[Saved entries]
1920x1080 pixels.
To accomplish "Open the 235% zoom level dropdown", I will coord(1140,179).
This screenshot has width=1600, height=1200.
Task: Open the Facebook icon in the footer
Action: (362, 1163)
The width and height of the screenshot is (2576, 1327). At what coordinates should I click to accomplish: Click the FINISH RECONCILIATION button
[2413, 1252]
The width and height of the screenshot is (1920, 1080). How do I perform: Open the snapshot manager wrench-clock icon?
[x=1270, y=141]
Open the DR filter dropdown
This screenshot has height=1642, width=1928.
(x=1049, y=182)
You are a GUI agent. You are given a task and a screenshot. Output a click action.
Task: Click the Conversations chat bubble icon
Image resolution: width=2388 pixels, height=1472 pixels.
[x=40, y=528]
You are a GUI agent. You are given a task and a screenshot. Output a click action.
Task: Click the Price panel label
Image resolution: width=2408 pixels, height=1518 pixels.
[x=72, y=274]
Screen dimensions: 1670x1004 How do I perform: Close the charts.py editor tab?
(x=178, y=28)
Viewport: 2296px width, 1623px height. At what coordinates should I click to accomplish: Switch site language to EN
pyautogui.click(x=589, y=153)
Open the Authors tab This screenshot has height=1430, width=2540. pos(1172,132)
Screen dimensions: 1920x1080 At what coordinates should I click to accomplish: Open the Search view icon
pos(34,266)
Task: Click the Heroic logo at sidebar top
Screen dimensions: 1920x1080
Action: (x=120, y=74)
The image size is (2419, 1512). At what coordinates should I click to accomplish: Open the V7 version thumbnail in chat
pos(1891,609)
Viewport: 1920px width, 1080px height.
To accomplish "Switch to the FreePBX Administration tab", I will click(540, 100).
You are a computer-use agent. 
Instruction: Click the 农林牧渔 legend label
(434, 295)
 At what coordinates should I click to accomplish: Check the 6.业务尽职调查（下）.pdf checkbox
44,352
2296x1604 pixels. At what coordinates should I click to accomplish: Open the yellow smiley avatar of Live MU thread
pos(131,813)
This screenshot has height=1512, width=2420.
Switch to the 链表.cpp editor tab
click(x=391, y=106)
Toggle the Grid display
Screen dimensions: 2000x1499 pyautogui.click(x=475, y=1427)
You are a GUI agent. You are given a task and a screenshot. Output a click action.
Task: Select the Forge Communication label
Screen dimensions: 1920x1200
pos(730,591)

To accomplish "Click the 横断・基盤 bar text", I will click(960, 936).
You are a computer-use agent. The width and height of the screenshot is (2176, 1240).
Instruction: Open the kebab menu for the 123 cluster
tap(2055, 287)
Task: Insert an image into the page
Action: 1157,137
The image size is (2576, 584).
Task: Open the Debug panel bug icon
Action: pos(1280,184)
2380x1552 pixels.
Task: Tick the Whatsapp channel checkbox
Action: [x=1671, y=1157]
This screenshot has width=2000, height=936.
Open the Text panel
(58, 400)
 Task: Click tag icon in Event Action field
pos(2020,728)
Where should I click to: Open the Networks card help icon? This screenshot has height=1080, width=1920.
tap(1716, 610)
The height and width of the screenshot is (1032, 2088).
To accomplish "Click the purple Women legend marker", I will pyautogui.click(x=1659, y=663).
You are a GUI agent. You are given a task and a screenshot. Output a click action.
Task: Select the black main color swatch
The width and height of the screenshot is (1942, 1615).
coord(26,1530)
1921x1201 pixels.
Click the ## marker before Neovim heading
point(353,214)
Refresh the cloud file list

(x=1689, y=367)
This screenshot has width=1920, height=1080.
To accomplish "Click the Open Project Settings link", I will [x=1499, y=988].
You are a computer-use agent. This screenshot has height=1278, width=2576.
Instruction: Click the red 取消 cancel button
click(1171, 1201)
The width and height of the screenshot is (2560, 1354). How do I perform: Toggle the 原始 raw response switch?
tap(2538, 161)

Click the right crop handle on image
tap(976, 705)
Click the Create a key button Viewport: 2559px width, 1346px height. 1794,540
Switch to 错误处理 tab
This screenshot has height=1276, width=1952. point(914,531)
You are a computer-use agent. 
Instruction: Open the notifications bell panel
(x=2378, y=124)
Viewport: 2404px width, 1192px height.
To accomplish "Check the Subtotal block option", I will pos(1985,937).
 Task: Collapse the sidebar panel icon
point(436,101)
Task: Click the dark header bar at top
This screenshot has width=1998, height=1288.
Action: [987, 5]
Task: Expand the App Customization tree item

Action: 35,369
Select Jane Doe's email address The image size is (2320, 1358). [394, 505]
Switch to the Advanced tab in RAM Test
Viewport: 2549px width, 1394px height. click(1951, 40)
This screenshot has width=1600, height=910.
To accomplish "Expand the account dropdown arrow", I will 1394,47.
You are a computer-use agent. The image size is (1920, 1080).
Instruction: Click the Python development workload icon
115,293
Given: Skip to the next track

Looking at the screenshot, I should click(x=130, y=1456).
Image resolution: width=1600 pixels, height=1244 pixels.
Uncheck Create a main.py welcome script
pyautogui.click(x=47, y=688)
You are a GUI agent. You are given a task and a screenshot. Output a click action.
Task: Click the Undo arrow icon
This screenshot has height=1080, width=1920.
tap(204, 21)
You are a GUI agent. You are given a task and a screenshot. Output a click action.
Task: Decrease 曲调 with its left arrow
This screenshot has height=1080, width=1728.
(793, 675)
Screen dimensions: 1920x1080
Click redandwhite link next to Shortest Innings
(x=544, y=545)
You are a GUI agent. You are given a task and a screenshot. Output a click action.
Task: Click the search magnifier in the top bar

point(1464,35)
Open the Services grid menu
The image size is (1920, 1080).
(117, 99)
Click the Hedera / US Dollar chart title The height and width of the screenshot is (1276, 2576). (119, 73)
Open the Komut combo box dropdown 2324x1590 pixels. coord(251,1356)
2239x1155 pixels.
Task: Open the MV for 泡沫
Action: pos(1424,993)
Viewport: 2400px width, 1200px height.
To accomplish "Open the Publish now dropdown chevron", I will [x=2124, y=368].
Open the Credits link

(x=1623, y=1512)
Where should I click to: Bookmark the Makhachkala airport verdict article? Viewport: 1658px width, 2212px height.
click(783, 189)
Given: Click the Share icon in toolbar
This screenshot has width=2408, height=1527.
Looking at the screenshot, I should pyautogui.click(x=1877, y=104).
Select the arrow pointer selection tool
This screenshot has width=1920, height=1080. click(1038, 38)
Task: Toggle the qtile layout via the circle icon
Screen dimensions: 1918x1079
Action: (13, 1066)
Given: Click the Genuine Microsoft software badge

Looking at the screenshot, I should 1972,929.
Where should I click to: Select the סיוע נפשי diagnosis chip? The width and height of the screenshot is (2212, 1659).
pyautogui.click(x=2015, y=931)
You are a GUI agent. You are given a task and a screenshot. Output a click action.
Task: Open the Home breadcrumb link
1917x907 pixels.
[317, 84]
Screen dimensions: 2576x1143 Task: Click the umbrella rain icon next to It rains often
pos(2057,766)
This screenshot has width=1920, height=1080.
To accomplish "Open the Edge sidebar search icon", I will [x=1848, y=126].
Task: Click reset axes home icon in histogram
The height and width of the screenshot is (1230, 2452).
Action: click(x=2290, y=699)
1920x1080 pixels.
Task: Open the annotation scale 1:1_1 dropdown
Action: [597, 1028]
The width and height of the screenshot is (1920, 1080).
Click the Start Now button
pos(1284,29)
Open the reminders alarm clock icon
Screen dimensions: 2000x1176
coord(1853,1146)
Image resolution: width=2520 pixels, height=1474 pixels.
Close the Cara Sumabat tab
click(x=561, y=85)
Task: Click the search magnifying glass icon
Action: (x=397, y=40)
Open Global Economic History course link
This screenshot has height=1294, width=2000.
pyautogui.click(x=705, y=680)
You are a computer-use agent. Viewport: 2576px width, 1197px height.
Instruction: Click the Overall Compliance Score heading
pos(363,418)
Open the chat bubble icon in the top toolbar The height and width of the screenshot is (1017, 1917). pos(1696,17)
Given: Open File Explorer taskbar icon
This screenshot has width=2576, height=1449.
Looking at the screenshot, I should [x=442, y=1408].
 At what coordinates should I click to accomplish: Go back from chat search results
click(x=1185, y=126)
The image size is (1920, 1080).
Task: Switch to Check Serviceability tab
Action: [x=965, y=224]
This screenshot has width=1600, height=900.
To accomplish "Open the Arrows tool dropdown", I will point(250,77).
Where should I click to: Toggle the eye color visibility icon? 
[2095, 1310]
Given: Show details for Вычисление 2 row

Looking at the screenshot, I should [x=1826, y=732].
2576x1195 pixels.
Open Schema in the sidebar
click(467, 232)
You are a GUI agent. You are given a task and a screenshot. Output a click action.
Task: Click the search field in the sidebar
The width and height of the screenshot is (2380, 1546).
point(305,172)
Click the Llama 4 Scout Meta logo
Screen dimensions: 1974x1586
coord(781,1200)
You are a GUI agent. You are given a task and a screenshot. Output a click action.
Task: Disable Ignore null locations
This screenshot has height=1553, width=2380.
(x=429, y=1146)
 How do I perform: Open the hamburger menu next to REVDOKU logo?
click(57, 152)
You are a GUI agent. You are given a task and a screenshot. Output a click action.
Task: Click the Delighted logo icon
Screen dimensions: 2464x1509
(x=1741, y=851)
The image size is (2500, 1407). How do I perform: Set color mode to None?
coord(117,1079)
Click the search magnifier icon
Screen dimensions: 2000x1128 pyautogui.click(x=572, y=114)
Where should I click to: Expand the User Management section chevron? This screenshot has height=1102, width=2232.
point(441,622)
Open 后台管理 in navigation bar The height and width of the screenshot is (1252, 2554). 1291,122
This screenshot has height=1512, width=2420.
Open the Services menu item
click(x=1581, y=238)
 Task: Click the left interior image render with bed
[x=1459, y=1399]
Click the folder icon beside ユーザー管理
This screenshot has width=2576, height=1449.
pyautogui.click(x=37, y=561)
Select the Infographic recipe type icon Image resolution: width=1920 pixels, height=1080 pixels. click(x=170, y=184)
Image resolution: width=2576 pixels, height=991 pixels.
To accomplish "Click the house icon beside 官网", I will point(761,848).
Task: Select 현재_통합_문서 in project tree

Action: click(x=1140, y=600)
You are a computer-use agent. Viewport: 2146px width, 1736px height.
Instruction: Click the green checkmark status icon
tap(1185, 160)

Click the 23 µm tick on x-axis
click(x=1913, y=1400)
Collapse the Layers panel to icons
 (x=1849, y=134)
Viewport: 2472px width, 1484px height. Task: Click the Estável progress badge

### WHAT YOU WILL DO
Review the preceding data and report every line that includes the string "toolbar".

### TASK SOLUTION
Given: Click the Share icon in toolbar
Open the chat bubble icon in the top toolbar The height and width of the screenshot is (1017, 1917). pos(1696,17)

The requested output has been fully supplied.